(Beginning of Source text)

M6811DIS Disassembler

Fri Jul 16 20:05:18 GMT 1999

>
>Date: Thu, 15 Jul 1999 12:37:18 -0800
>From: Ludis Langens <ludis at cruzers.com>
>Subject: Re: M6811DIS Disassembler
>
>Are you comparing or ignoring operands?  It is very likely that the same
>function in two different PROMs will reference different RAM/PROM
>locations.  The purpose of those locations hasn't changed, just the
>absolute address has moved around between different builds.
>
>Years ago I wanted to compare disassembled 680x0 code.  I had a linker
>xref from which to obtain the "public" function names.  Local labels
>(sequentially numbered) were used as much as possible within functions. 
>The remaining generated (non-local) labels were replaced with a hash
>derived from the previous public label.  This way all absolute code
>addresses were hidden.
>
>Because the above was done in text files, a simple text file compare
>program could find differences between code revisions.  Overall, this
>didn't work too well.  Usually, a one or two line bug fix would have
>affects throughout a function.  The result is that I got buried in
>output from the file diff utility.

My idea for the signatures would be a multi-level signature...  You
first compare code fragments for the opcode only, so that as you
say absolute address won't cause problems...  But you also need to
compare length -- suppose two code fragments are identical, but on
one, for some reason, one or two extra instructions were added...  So
relative similarity needs to be checked as well...  Also, what about
functional similarity -- would it be possible in the comparison
process to analyze what is being done and if the same thing is being
done but in two different ways, treat them as similar code? ... An
example would be code written in a high level language when compiled
with one particular version of a compiler with a certain set of
optimizations might be slightly different from the identical code
compiled with a different version of the compiler (or different
compiler all together)...  A simple example:

	ldx  #data_addr     (3 bytes)
	ldd  0,x            (2 bytes)

vs.

	ldd  data_addr      (3 bytes)

Obviously the second one is more optimized, unless of course you
are loading many different offsets from a structure at data_addr,
such as:

	ldx  #data_addr     (3 bytes)
	ldd  0,x            (2 bytes)
       pshd                (2 bytes)   ; pshd is macro for psha pshb
	ldd  2,x            (2 bytes)
       pshd                (2 bytes)
       ldd  4,x            (2 bytes)
       pshd                (2 bytes)
       ldd  6,x            (2 bytes)
       pshd                (2 bytes)

             19 bytes total, 13 instructions

vs.
       ldd  data_addr      (3 bytes)
       pshd                (2 bytes)
       ldd  data_addr+2    (3 bytes)
       pshd                (2 bytes)
       ldd  data_addr+4    (3 bytes)
       pshd                (2 bytes)
       ldd  data_addr+6    (3 bytes)
       pshd                (2 bytes)

             20 bytes total, 12 instructions

In this case the first is more optimized in terms of bytes (and
probably clock cycles as well)...  But the functionality is the
same -- except that the X register is destroyed in the first...

(End of Source text)
(Beginning of Data)

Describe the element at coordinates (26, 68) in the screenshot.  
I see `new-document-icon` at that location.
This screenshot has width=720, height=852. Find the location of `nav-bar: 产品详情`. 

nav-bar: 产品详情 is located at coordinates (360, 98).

(End of Data)

**Questions to answer**:
**A)** Answer these questions about the disassembler post, one answer per line, marked the same way:
(i) What did Ludis Langens replace the remaining generated non-local labels with?
(ii) What kind of code did he want to compare years ago?
(iii) Which register is destroyed in the first of the last two code sequences?
**B)** According to the disassembler post, why should code fragments first be compared by opcode only?
**C)** Continue the disassembler post from its final sentence.

**Expected responses**:
**A)**
(i) A hash derived from the previous public label.
(ii) Disassembled 680x0 code.
(iii) The X register.

**B)** Comparing opcodes only keeps absolute addresses from causing problems. The same function in two different PROMs will likely reference different RAM/PROM locations. The purpose of those locations stays the same, but their absolute addresses move between builds.

**C)**
So either the signature or the comparator (or both) need to take
functionality into account as well...  And that is a difficult
task -- especially when trying to keep it totally generic at the
same time...

>All this leads to a question on a change I might make to my
>disassemblies.  Because my HC11 assembler is really just a set of macros
>running in a different assembler, I can change how opcodes are
>assembled.  So, as ECM code gets more complex, GM is increasingly doing this:
>
>Foo ...
>Bar ...
>Zot ...
>    ...
>    LDX #Foo
>    LDAA 0,X
>    LDAB 1,X
>    ADDA 2,X
>
>When fully EQUated, the code should be:
>
>    LDX #Foo
>    LDAA Foo-Foo,X
>    LDAB Bar-Foo,X
>    ADDA Zot-Foo,X
>
>This gets hard to read!  At least it is easy to search for all
>references to Zot.  I could have the code promise the assembler that X
>will contain a certain value.  Any extended mode operand which is within
>255 bytes of the index value could then get assembled to use the indexed
>addressing mode.  The code would be something like this:
>
>    LDX #Foo
>    DIRECTX Foo
>    LDAA Foo,X
>    LDAB Bar,X
>    ADDA Zot,X
>    DIRECTX
>
>Would this be a good feature?  Or would it be too hard to run through
>other assemblers?
>

Again, this ties to the intelligent disassembler/decompiler concept...
Usually, when a compiler loads an offset for data like that and addresses
additional data with indexes from that address, then what you are looking
at is a structure -- i.e. the data is related -- though, not always as
this breaks down with stack/frame relationships and variables local to
a function...  A smart disassembler or decompiler program would be able
to see these indexes loaded and start grouping the data and effectively
create your structure for you...

Here, why not create additonal labels that are indexes into the data?
Like:

Foo  ...
Bar  ...
Zot  ...

FBZStruct  EQU  Foo
pFoo       EQU  0
pBar       EQU  1
pZot       EQU  2

Then in the code use:

    LDX #FBZStruct
    LDAA pFoo,X
    LDAB pBar,X
    ADDA pZot,X

This is very readable and would effectively be similar to a C struct:

struct {
    char Foo;
    char Bar;
    char Zot;
} FBZStruct;

This way, it works with any compiler and can be more easily
decompiled into a high level language such as C...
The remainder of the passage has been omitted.